◆ WHAT YOU NEED TO DO
Copy out the rows word for word, beginning at the line that contains "Screen dimensions: 642x442" and stopping after the line that contains "click(x=1565, y=97)".

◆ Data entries
========================================
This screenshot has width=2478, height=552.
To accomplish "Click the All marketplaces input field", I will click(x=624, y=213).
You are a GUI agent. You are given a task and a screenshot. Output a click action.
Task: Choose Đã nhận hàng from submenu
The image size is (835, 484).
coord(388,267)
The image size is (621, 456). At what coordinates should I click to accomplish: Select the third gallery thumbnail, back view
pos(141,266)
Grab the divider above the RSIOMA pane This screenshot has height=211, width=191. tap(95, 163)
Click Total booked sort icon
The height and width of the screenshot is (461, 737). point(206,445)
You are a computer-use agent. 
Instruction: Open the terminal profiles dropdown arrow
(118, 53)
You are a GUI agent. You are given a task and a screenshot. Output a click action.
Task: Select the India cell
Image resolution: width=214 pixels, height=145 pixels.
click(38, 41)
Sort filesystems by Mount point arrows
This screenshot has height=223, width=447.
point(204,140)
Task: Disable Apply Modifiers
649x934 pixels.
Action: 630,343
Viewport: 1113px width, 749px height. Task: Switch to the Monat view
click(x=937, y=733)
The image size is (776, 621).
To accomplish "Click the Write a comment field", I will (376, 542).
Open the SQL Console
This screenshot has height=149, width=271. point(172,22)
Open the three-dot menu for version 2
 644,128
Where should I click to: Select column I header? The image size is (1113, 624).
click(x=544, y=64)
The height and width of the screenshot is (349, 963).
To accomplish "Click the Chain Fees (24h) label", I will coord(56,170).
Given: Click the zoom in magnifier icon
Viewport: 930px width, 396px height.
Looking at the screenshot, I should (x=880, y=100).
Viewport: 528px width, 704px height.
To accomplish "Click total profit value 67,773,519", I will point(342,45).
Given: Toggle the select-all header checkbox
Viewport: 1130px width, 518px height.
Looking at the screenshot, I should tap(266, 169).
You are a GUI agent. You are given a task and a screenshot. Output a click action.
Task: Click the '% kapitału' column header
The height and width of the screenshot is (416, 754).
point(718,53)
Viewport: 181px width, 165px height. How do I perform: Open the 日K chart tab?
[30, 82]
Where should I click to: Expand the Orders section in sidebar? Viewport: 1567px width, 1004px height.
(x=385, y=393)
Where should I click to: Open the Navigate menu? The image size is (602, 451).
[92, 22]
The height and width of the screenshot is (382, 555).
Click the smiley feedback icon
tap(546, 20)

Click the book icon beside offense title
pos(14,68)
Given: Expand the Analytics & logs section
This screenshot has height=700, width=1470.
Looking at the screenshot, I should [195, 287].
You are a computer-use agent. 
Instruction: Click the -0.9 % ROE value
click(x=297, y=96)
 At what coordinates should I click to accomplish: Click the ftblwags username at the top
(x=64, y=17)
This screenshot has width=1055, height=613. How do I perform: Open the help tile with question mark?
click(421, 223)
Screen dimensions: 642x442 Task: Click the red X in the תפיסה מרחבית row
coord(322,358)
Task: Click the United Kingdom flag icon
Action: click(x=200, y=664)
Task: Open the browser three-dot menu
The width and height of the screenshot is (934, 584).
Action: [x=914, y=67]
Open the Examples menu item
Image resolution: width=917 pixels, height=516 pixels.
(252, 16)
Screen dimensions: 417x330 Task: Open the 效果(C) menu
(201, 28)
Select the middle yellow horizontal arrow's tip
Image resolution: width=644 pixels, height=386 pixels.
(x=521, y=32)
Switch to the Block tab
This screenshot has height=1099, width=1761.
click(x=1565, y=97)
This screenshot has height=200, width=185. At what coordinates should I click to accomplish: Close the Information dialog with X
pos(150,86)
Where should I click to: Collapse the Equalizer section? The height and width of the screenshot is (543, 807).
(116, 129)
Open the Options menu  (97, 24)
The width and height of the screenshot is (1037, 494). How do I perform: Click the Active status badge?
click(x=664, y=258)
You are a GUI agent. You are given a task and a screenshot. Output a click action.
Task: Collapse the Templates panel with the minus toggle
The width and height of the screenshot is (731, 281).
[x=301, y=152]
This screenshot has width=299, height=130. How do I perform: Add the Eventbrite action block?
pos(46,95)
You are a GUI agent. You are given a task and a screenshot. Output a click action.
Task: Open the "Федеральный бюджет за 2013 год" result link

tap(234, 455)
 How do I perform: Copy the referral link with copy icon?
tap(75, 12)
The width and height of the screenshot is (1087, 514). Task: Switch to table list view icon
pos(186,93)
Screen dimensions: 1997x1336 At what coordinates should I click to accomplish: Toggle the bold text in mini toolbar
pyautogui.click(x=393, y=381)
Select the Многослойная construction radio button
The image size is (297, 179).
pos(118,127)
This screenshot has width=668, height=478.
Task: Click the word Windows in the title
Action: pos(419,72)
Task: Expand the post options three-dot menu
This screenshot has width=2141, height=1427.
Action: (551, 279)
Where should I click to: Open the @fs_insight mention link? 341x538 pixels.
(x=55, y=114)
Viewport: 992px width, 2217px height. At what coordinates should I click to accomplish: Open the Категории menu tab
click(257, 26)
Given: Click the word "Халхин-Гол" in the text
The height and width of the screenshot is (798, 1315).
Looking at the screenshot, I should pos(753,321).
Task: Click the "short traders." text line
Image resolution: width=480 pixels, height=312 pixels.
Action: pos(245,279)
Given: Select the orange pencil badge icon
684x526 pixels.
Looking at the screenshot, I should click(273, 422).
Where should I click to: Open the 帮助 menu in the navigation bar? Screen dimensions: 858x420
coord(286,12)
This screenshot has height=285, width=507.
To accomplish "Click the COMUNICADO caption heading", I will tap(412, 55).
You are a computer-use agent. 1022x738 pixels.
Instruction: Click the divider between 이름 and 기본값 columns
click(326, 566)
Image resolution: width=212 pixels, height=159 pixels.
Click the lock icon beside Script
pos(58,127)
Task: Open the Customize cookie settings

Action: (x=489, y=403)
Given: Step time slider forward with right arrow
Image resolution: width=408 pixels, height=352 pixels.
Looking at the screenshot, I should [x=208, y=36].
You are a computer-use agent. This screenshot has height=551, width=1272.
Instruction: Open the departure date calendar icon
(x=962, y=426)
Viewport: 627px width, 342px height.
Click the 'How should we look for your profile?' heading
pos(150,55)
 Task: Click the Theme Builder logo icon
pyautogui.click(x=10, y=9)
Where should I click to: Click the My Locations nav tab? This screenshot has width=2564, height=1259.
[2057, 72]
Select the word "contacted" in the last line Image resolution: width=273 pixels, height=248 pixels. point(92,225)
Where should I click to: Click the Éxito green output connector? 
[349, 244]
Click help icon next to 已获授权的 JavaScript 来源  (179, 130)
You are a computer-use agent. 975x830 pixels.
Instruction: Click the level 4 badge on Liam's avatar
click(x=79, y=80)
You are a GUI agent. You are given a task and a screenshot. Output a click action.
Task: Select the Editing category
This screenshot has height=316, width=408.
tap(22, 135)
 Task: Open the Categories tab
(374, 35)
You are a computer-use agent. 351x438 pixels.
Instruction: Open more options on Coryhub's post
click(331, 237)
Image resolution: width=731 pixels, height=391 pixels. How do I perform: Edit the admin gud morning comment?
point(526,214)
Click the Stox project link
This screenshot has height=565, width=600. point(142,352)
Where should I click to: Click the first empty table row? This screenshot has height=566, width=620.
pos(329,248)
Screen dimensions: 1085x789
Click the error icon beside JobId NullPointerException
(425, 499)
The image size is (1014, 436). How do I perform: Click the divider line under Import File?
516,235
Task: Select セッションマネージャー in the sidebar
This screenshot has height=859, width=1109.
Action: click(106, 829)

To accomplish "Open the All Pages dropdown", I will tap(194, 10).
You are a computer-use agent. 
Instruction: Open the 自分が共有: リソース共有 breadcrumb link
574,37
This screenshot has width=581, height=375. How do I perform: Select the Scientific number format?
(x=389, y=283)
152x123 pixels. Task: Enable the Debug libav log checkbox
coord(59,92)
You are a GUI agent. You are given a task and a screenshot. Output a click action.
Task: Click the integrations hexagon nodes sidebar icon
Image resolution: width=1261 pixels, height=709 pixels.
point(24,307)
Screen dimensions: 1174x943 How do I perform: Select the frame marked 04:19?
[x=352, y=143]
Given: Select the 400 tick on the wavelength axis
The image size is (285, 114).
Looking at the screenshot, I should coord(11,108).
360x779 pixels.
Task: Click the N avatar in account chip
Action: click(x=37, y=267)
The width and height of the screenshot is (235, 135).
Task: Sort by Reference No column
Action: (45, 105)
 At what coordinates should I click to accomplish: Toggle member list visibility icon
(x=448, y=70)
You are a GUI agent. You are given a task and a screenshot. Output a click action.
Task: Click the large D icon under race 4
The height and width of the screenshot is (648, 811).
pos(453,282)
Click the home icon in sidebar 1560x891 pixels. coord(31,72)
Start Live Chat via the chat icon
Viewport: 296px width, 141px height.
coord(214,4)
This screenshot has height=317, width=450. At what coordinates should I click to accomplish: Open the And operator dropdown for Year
========================================
◆ RIGHT ANSWER
Screen dimensions: 642x442 Task: Click the red X in the תפיסה מרחבית row
coord(322,358)
Task: Click the United Kingdom flag icon
Action: click(x=200, y=664)
Task: Open the browser three-dot menu
The width and height of the screenshot is (934, 584).
Action: [x=914, y=67]
Open the Examples menu item
Image resolution: width=917 pixels, height=516 pixels.
(252, 16)
Screen dimensions: 417x330 Task: Open the 效果(C) menu
(201, 28)
Select the middle yellow horizontal arrow's tip
Image resolution: width=644 pixels, height=386 pixels.
(x=521, y=32)
Switch to the Block tab
This screenshot has height=1099, width=1761.
click(x=1565, y=97)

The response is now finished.